Mayo were, of course, unfortunate to lose Aidan Kilcoyne with a broken collar-bone four minutes into the second half. He might not have reached the high standard of Mayo’s best forward by a mile, Alan Dillon, but he was an efficient supplement to Dillon’s work and with his departure went a lot of the fire of the Mayo front line.
Nor was Aidan O’Shea found wanting. Meath had targeted O’Shea as the danger man and for long periods kept him under rein. But his perseverance and patience won him a fine goal in the 50th minute, a fisted effort from a cross by Trevor Mortimer from the right wing.
He, too, was forced by injury to retire and with Kilcoyne also having to go off, the full forward line had lost most of its real power.
With a four-point lead, following O’Shea’s goal, it looked as if Mayo might have at last landed a killer punch in the pit of Meath’s confidence. But almost immediately it was their own self-belief that lay in tatters. Cian Ward casually tucked a disputed penalty kick into the top corner of Kenneth O’Malley’s net, and from that moment on Mayo visually wilted in the face of Meath’s spirited resistance.
It was then leadership was needed. But on this occasion there was no one to take on Meath, no one to help out Dillon, no one to force the Royals into mistakes.
Some ten minutes before O’Shea’s goal, Dillon had carved out a golden opportunity for Conor Mortimer to hit the headlines. Clean through from Dillon’s laser-like foot pass. Mortimer, for all his skill, did not have the coolness to dummy the keeper and put the ball in the net. Instead he blazed it over the bar. A missed opportunity.
For all of Mayo’s obvious deficiencies in defence and attack, the fundamental shortcoming was at midfield. It brings us no joy to repeat once more that the primary quality of midfielders nowadays is the ability to support defence and attack. The running game which Sean Cavanagh so completely embodies.
On one occasion in the second half, Mayo’s two midfielders stood almost side by side in the semi-circle of their own defence while the Mayo forwards struggled in vain to carve out a vital score. Midfielders have got to be sufficiently fit and mobile to move with the play.

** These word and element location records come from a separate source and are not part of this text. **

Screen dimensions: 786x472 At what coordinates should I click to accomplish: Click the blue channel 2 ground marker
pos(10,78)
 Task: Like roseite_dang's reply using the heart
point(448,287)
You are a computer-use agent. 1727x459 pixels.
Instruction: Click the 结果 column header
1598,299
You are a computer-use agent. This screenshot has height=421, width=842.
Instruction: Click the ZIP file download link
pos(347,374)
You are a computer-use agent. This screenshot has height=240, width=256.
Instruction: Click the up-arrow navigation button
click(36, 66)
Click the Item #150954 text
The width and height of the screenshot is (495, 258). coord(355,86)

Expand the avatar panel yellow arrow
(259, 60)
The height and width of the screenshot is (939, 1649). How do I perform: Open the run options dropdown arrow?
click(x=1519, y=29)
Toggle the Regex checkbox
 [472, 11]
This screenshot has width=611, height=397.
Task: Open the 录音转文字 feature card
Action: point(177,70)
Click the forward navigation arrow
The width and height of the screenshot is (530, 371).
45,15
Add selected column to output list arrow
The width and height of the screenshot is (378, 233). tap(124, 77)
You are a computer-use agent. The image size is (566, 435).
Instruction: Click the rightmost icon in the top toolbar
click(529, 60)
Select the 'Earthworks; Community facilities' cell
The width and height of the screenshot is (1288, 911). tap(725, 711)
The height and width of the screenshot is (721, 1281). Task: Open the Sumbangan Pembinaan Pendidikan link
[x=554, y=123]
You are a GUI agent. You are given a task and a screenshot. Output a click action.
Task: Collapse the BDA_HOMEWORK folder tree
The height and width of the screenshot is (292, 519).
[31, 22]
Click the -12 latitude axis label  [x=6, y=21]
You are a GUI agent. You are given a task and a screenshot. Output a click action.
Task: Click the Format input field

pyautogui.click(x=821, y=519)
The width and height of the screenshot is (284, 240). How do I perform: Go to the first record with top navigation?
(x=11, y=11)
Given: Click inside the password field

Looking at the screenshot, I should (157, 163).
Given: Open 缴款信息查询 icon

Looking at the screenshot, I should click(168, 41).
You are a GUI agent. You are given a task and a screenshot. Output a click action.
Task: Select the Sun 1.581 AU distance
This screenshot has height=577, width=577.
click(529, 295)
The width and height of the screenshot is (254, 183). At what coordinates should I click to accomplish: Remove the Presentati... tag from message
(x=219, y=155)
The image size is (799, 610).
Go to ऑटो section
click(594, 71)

It called for speedier remedial action by the selectors. But no repairs worked. Even the introduction of veteran James Nallen ten minutes from the end might have provided the leadership that was in such short supply in the middle of the field.
Seamus O’Shea, had he not been injured, would have been an option. Maybe they ought to concentrate on developing the natural midfield qualities of Tom Parsons. A bit of guidance and a bit more work on his part might be the answer.
So another year ends — with dignity upheld if not the high hopes followers held of reaching the semi-final. The Connacht championship has been secured. That’s progress. But there is much to be done before Mayo reach the summit of all our dreams.